Magnum 70 anni di un mito
Al museo dell’Ara Pacis una mostra celebra la storia dell’agenzia fotografica fondata da Capa, Cartier-Bresson, Rodger e Seymour
Era l’aprile del 1947, tra New York e Parigi: una di quelle date destinate a entrare nella storia (se non nella leggenda...) della fotografia. Un poker di giganti — Robert Capa, Henri Cartier-Bresson, George Rodger e David Seymour — fondò allora Magnum Photos. E oggi a celebrare il settantesimo anniversario di quella che diverrà la più grande agenzia fotogiornalistica del mondo, è il Museo dell’Ara Pacis con una mostra inaugurata ieri e aperta al pubblico fino al 3 giugno. La prima tappa europea e unica italiana di un’esposizione internazionale che ha cominciato il suo tour globale nel giugno 2017 all’International Center for Photography di New York.
Protagoniste, celebri immagini e storici reportage nel segno del fotogiornalismo, il vero marchio distintivo del
carattere Magnum. I suoi autori da sempre hanno infatti documentato guerre, testimoniato tensioni sociali, interpretato il loro tempo, ritratto tanto le persone comuni quanto i grandi della terra, preconizzando non di rado i drammi del futuro.

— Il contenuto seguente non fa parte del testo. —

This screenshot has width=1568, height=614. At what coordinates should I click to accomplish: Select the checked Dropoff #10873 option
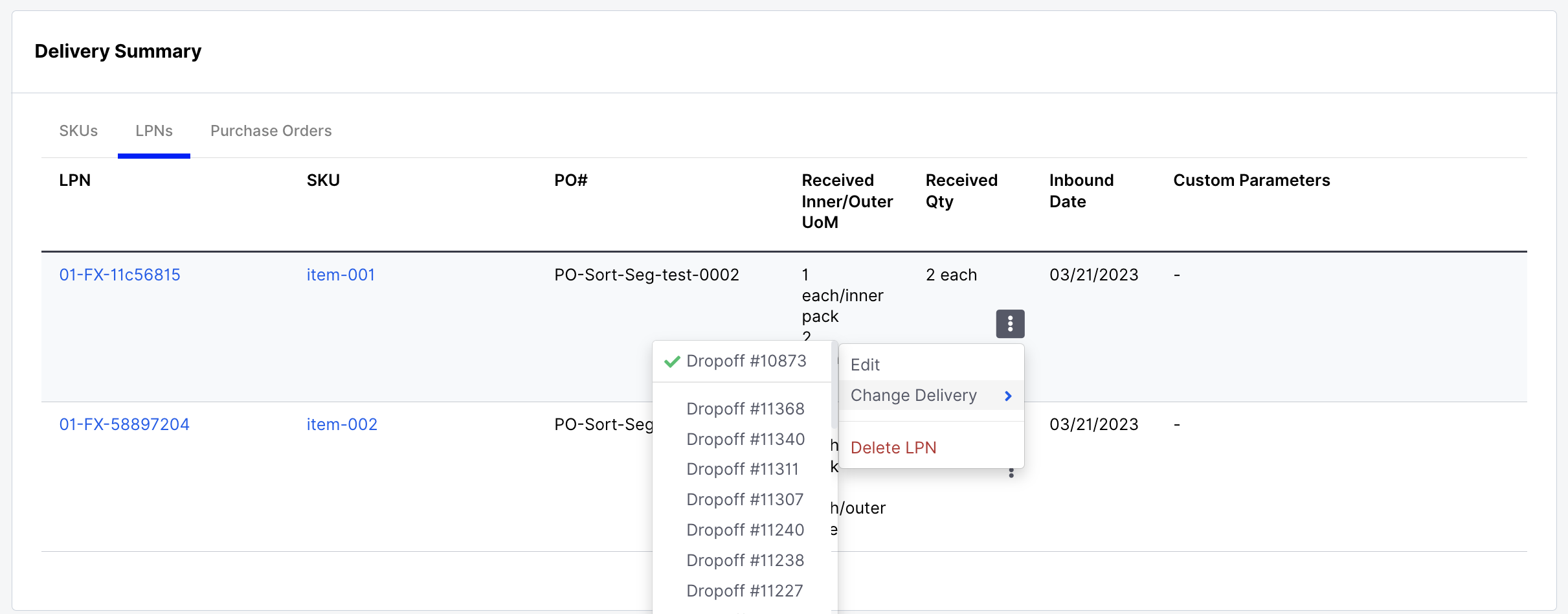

Curata da Clément Chéroux — direttore della fotografia al Moma di San Francisco — e promossa da Roma Capitale con Contrasto e Zètema, la mostra è ovviamente costruita attingendo alla storia e all’archivio dell’Agenzia, non di rado con immagini divenute icone del loro tempo ed entrate nell’immaginario collettivo. Dal reportage sui lavoratori immigrati negli Usa, realizzato da Eve Arnold negli anni Cinquanta, ai ritratti teneri e intimi di Elliott Erwitt; dagli scatti degli zingari di Josef Koudelka, fino alla toccante serie realizzata nel 1968 da Paul Fusco sul «Funeral Train», il treno che trasportò la salma di Robert Kennedy nel suo ultimo viaggio verso il cimitero di Arlington. Poi, le serie più recenti dei nuovi autori Magnum: dalla «Spagna Occulta» di Cristina Garcia Rodero, alle osservazioni antropologiche, sotto forma di fotografie, realizzate nel mondo da Martin Parr; dalla cruda attualità del Sudamerica documentato da Jérôme Sessini, fino al Mar Mediterraneo tenebroso nelle dure notti dei migranti fotografato da Paolo Pellegrin, l’italiano che sarà protagonista di una importante personale nell’autunno del 2018 al Maxxi, curata da Germano Celant.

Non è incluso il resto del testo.